したがって、住宅でも作業床が設けられる足場を組み立てられるのにもかかわらず、作業床がない単管足場を使うことは違法ということになり、事故を起こすと厄介なばかりか、サルの曲芸のように単管にぶら下がって丁寧な塗装作業ができるはずがありません。
そもそも、いくら安くても作業しにくい違法な足場を組むつもりで提案してくるような塗装業者は避けた方がよろしいかと思います。
*画像は全国仮設安全事業協同組合ガイドラインより抜粋
足場代が違う
このように、足場と言ってもどのような組み方をするかによって単価が違ってきます。足場代が安い業者は単管足場で組むことが多いので注意が必要です。
原則として、足場には作業床が必要なので、敷地が狭いなどの制限がなく作業床を設けることができるのに作業床のない単管足場を組むというのは違法なのです。

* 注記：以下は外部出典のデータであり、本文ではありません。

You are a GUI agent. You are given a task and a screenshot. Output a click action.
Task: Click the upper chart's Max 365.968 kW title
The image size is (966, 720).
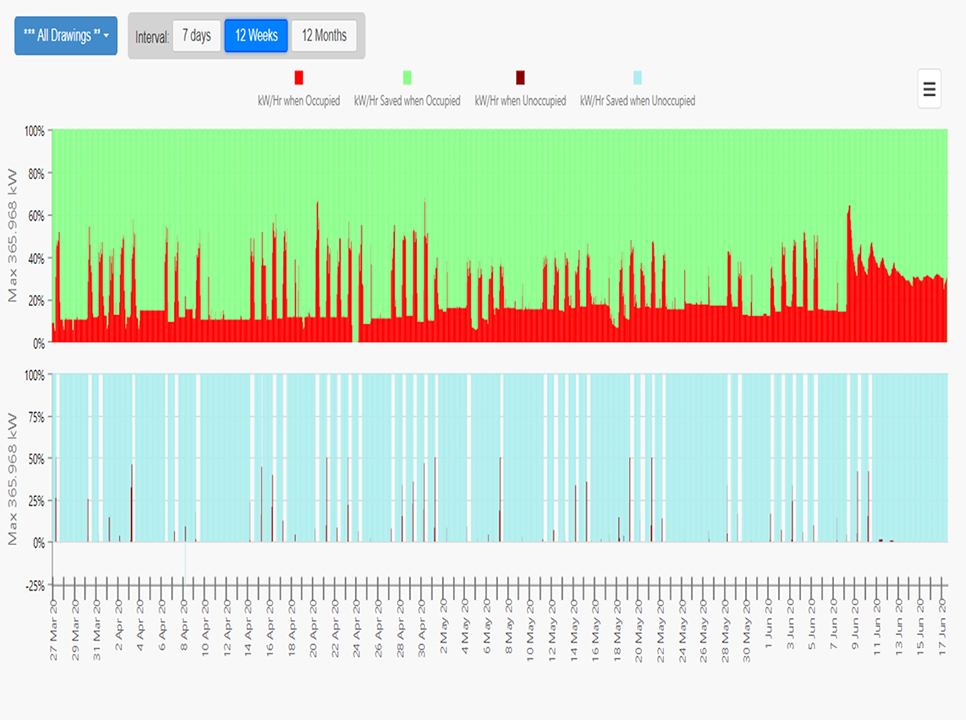pyautogui.click(x=13, y=236)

小さな塗装店には自分たちで足場を組んで自分たちで塗装するところもあります。一見その方がコストも下がって良さそうに聞こえるのですが、作業床がない足場では作業がしにくい上に違法となると、いくらコストを下げるためだとは言っても法律に違反してまでそうするような会社が果たして良い仕事をしてくれるのかといえば疑問ではないでしょうか。
どのような足場を組むのかは必ず事前に業者に確認するようにしましょう。実際に足場を組んだ写真を見せてもらうのが安心です。